Lakukan kegiatan ini dengan cermat dan teliti, jangan lupa bekerjasamalah dengan teman

Jawablah pertanyaan berikut, tuliskan jawabanmu pada sebuah kertas
1. Bagaimana sifat bayangan yang terbentuk pada percobaan tersebut?
2. Berdasarkan percobaan yang telah kamu lakukan, analogkan benda-benda yang dipergunakan untuk percobaan dengan bagian-bagian mata manusia!
2. Gambarkan jalannya cahaya pada mata manusia, sehingga manusia dapat melihat.

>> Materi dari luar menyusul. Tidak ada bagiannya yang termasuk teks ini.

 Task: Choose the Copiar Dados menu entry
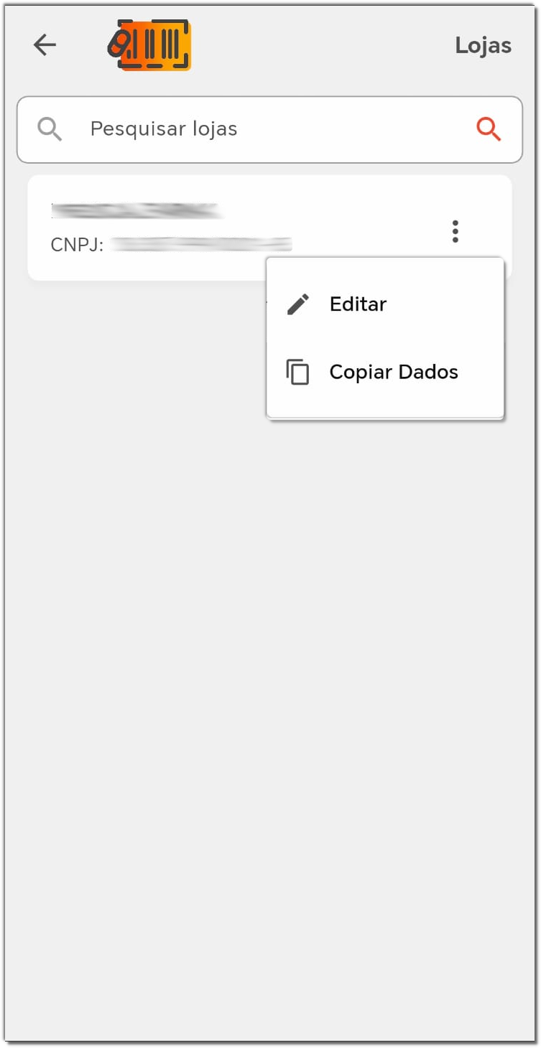pyautogui.click(x=393, y=373)
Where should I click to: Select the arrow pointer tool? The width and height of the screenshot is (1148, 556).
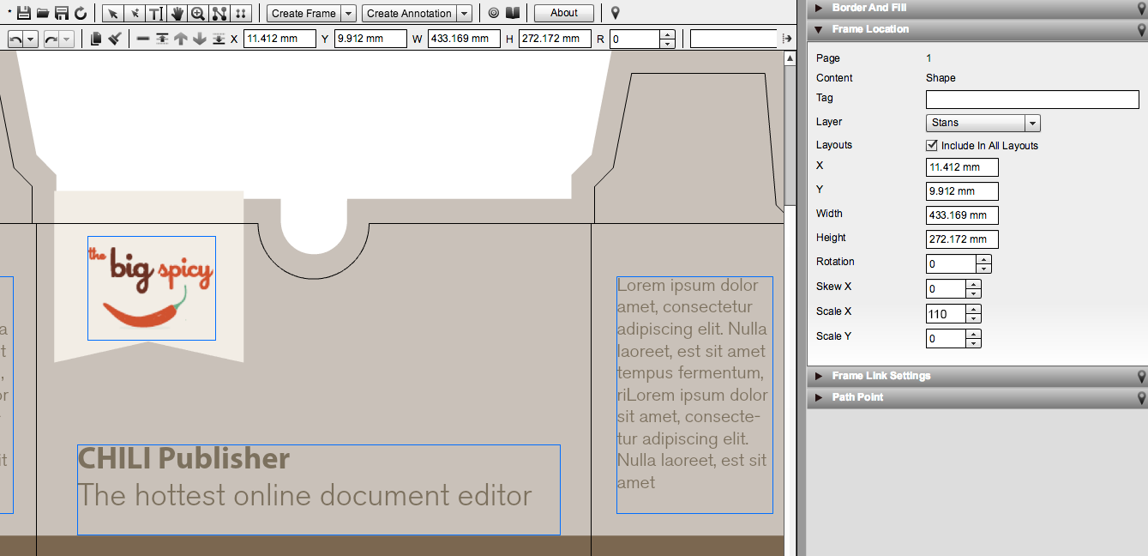tap(113, 13)
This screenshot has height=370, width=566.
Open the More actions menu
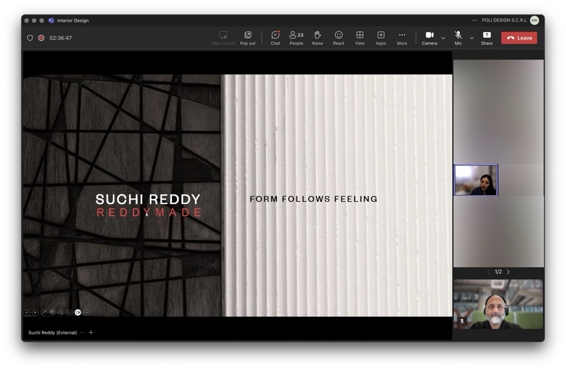tap(402, 38)
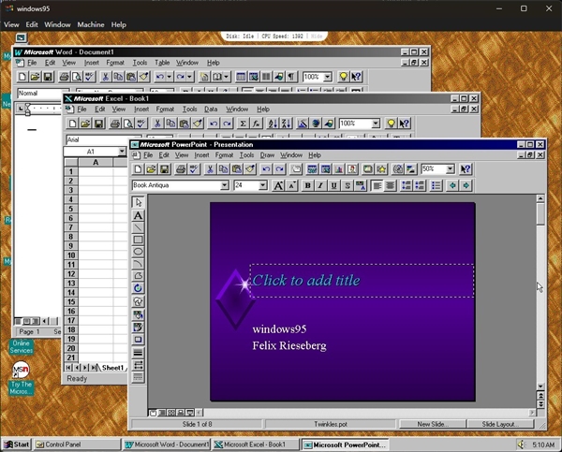This screenshot has height=452, width=562.
Task: Open the Data menu in Excel
Action: pos(211,109)
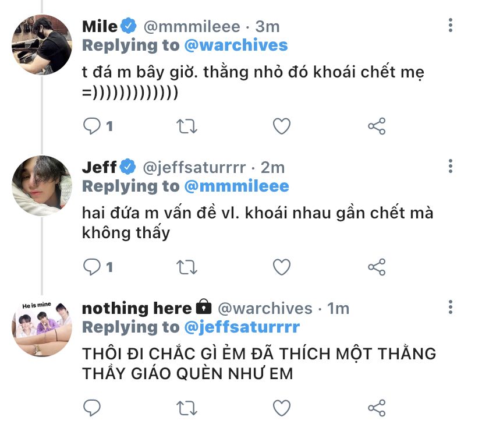Screen dimensions: 482x424
Task: Retweet Mile's tweet
Action: point(187,126)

Sistem Penglihatan Pada Manusia

c. Bagian-Bagian Mata Manusia

Organ penglihatan yang dimiliki oleh manusia adalah mata. Organ ini berbentuk bulat. Organ ini tersusun atas beberapa bagian yang berbeda yang masing-masing bagian memiliki fungsi yang berbeda pula. Mata kita dibalut oleh tiga lapis jaringan yang berlainan. Lapisan luar adalah lapisan sklera, lapisan ini membentuk kornea. Lapisan tengah adalah lapisan koroid, lapisan ini membentuk iris. Lapisan ketiga adalah lapisan dalam, yaitu retina.

Perhatikan Gambar


bagian - bagian mata

1) Kornea

Mata memiliki bentuk seperti bola dengan diameter ± 2,5 cm. Lapisan terluar mata disebut sklera yang membentuk putih mata, dan bersambung dengan bagian depan yang bening yang disebut kornea. Cahaya masuk ke mata melewati kornea. Lapisan kornea mata terluar bersifat kuat dan tembus cahaya. Kornea berfungsi melindungi bagian yang sensitif yang berada dibelakangnya, dan membantu memfokuskan bayangan pada retina.

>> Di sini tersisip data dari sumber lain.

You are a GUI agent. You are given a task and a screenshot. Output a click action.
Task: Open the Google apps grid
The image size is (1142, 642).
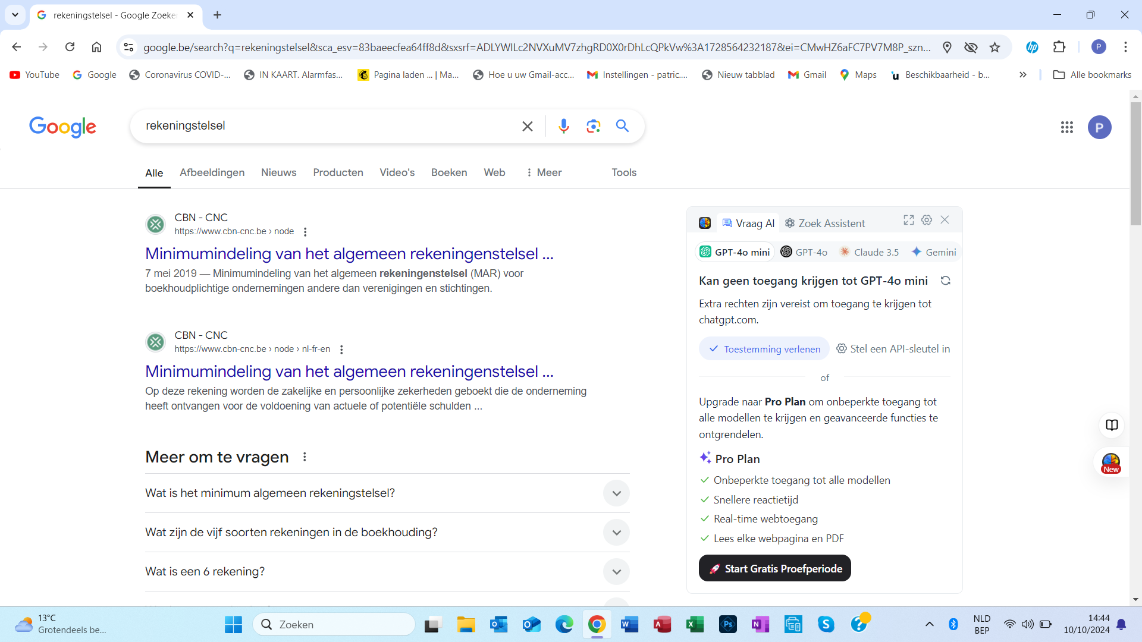1066,127
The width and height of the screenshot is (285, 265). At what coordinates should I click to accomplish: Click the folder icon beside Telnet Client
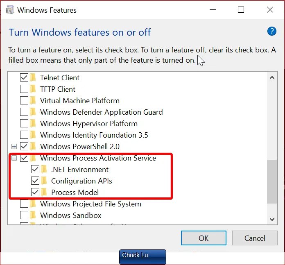click(33, 78)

2) Iris atau Selaput Pelangi

Setelah cahaya melewati kornea, selanjutnya cahaya akan menuju ke pupil. Pupil adalah bagian berwarna hitam yang merupakan jalan masuknya cahaya ke dalam mata. Pupil dikelilingi oleh iris, yang merupakan bagian berwarna pada mata yang terletak di belakang kornea. Sekarang kamu mengetahui bahwa warna mata sebenarnya adalah warna iris.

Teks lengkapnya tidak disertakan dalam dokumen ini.